Versus: 'Reinventing Axl Rose' v. 'New Wave'

[Versus pits two of an artist’s classic albums against each other even if they’re stylistically different, because that “you can’t compare apples and oranges” bullshit is for people without balls, spines, or all those other things that separate us from the villainous jellyfish. This one’s for Against Me! month.]

Against Me! has gone from one of the premier underground punk bands of the new millennium to the forefront of mainstream rock ‘n’ roll, and they’ve done it on their own terms. Their sound has evolved along the way, of course, which has helped create divisions among fans over what constitutes the group’s best works. It’s old school versus new school, indie label versus major. For me, Reinventing Axl Rose is the best example of the band’s independent days, although I’m sure some would argue Eternal Cowboy is a better pick. Then again, the same could be said for New Wave, arguably their best mainstream record, although plenty of people on the Internet are big-upping White Crosses right now.

But what makes Rose and New Wave preferable are the cultural shifts they marked in the punk community. Rose burst out of No Idea Records brimming with excitement. These songs were defiant (“Walking is Still Honest”) and life-affirming (“We Laugh at Danger (And Break All the Rules)”) and occasionally even funny (“Baby, I’m an Anarchist!”). It’s the best folk-punk album that will ever be produced, and arguably one of the great punk albums of all time, right up there with The Ramones, London Calling, Dookie, and …And Out Come the Wolves (And How I Spent My Summer Vacation… and Goddamnit… and The Greatest Story Ever Told...).
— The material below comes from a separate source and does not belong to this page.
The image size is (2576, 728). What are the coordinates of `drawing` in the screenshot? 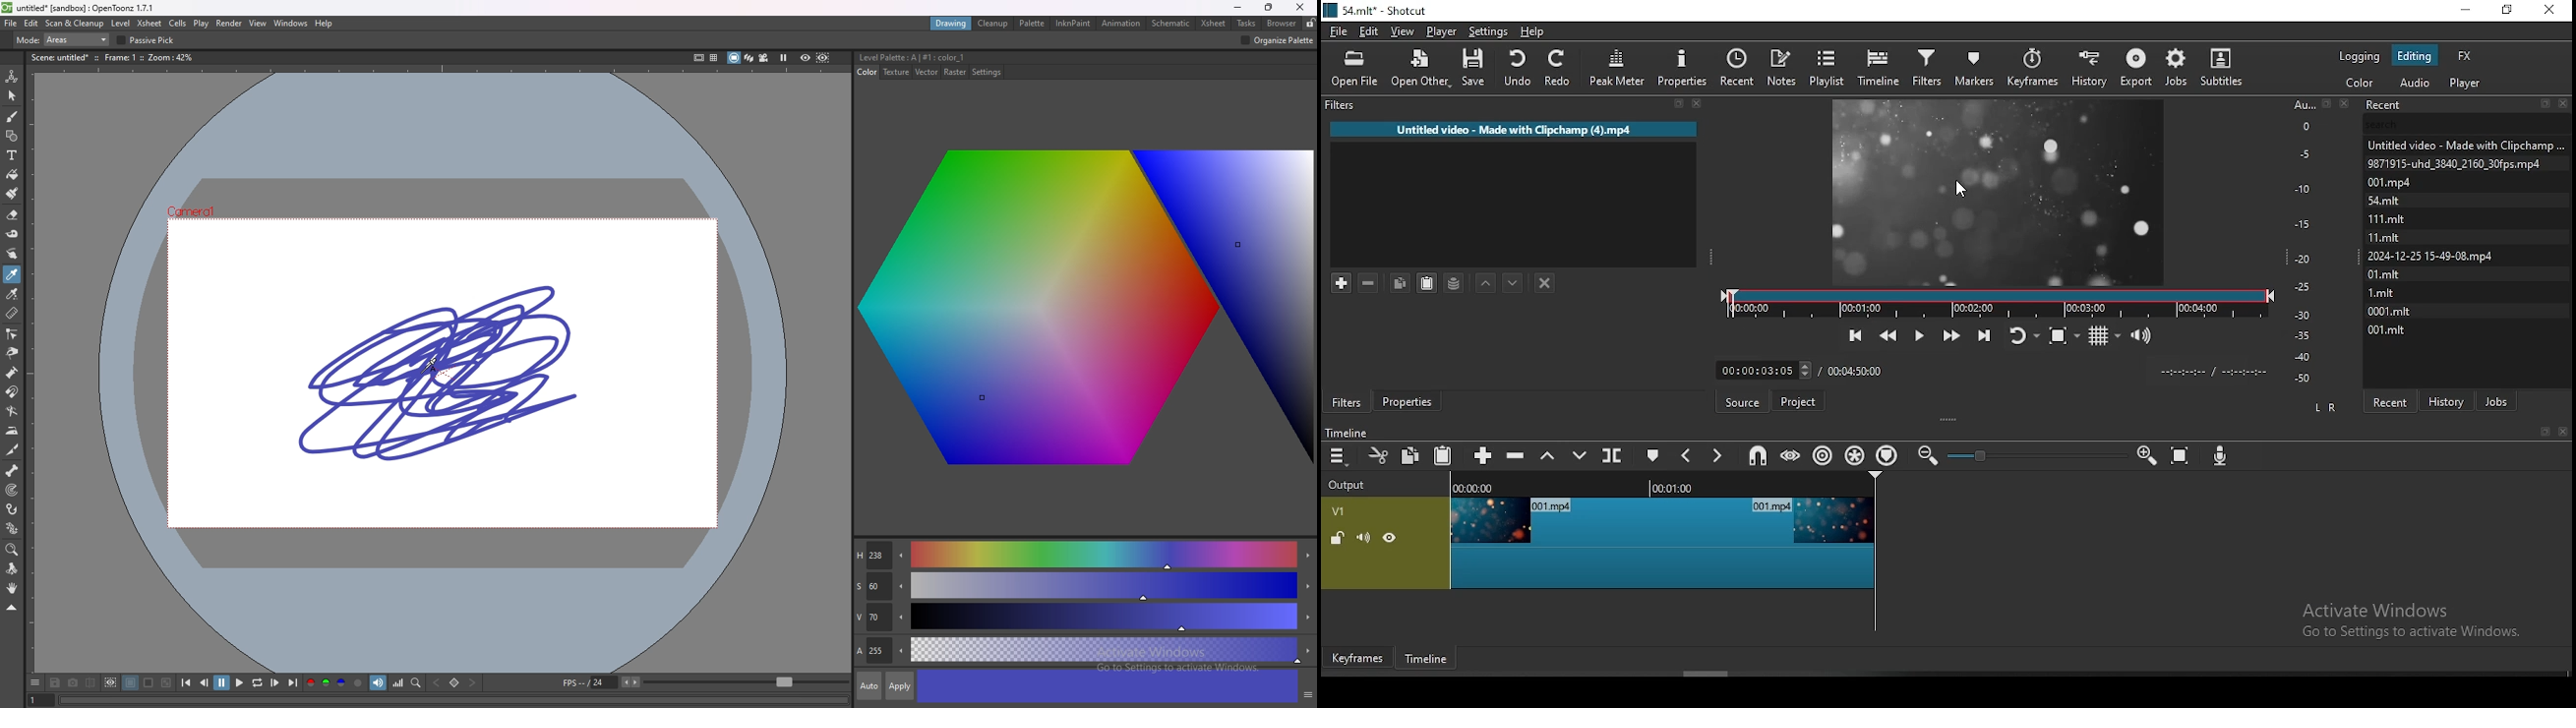 It's located at (443, 373).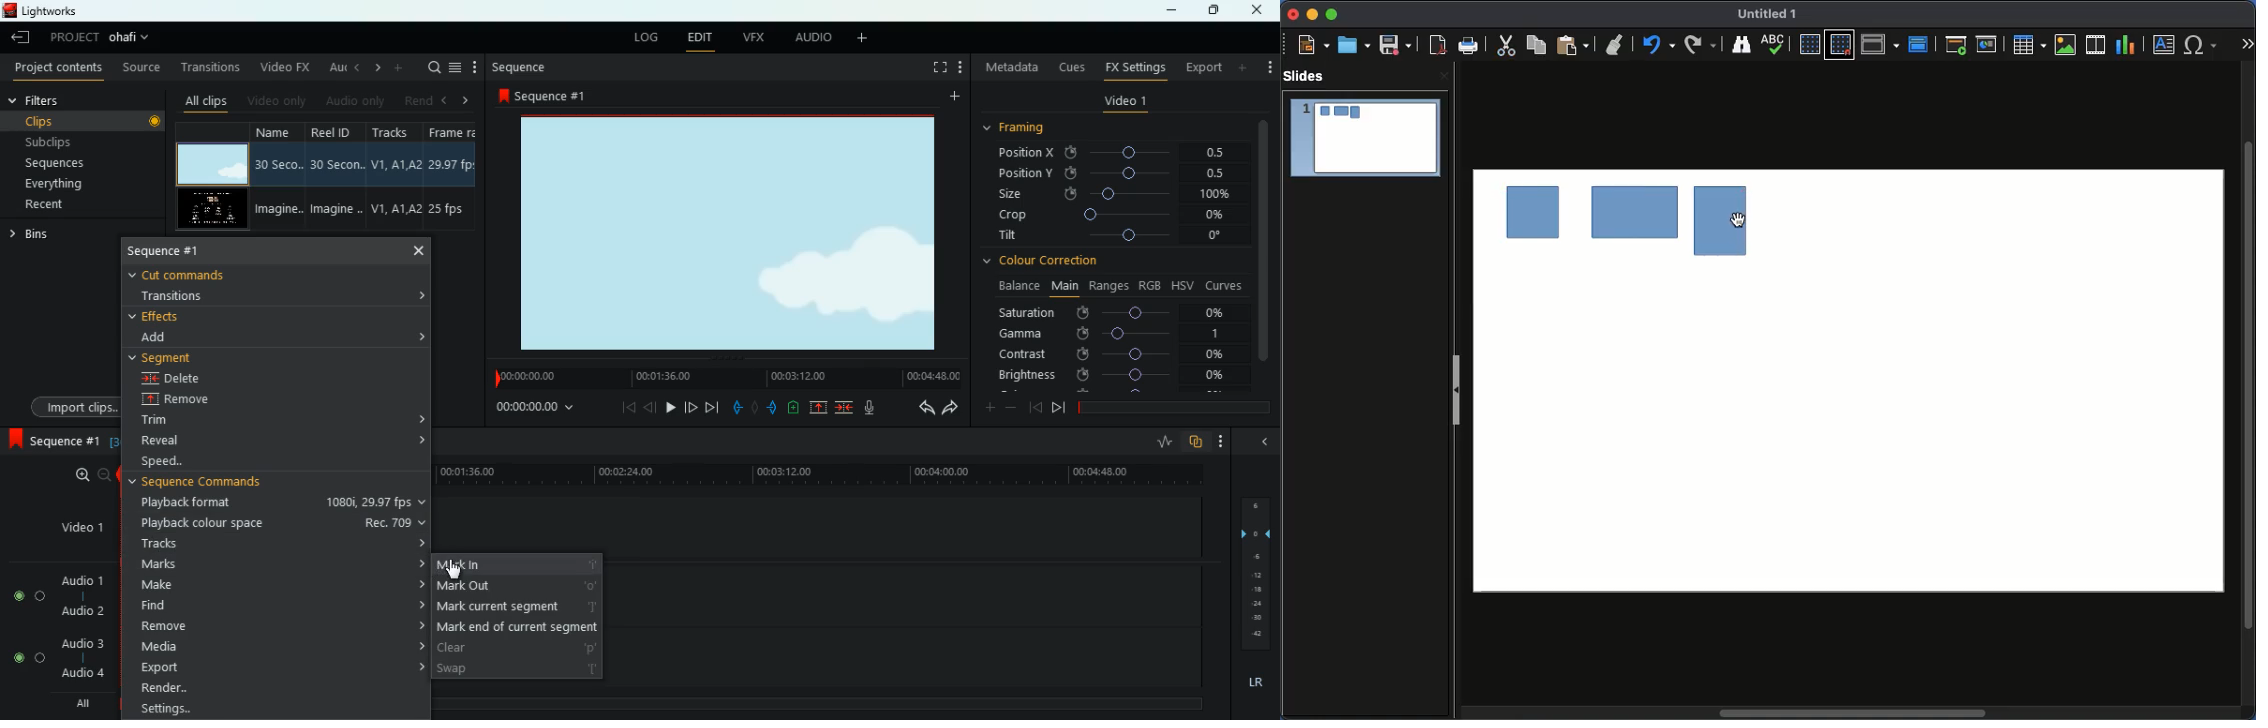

New Wave reached a broader audience though. Not everyone is attuned to the underground. And if we’re being honest, it’s the better produced record. Butch Vig made this shit clean. The album does feel tailor-made for success. These are Gabel’s most direct, anthemic songs. “New Wave” is practically a mission statement for AM!’s “up with people” attitude towards music. “White People For Peace” and “Americans Abroad” get political (but not too political). “The Ocean” jams out while thinking of the life that might have been. It’s less musically intricate than its predecessor, Searching For a Former Clarity, but it’s still quite catchy.

I have drunkenly slurred along to every song on both of these albums. What ultimately makes Rose the better pick for me is the memories. Like I said at the beginning of this essay, you could pick any two AM! records and make them duke it out. This is a band that has continually expanded its audience for the last decade, and so plenty of fans have different points of entry, different attachments. I’ve met kids who swear by “Thrash Unreal” but don’t know “Jordan’s First Choice.” But I entered the world of AM! through Rose in high school, at a time when a lot of my friends were not into them. In fact, I think NBT drummer Bob Maiden and A Man of Letters scribe Bryan Lowry might have been the only other AM! fans I knew until I hit college.

The point is, “We Laugh at Danger” makes me feel alive. It makes me scream until I start to blackout. It makes me feel good. You can argue against its fidelity and playing and you will be wrong. Which I guess is how punk is supposed to work. It’s not just about the notes you hit. Just like jazz!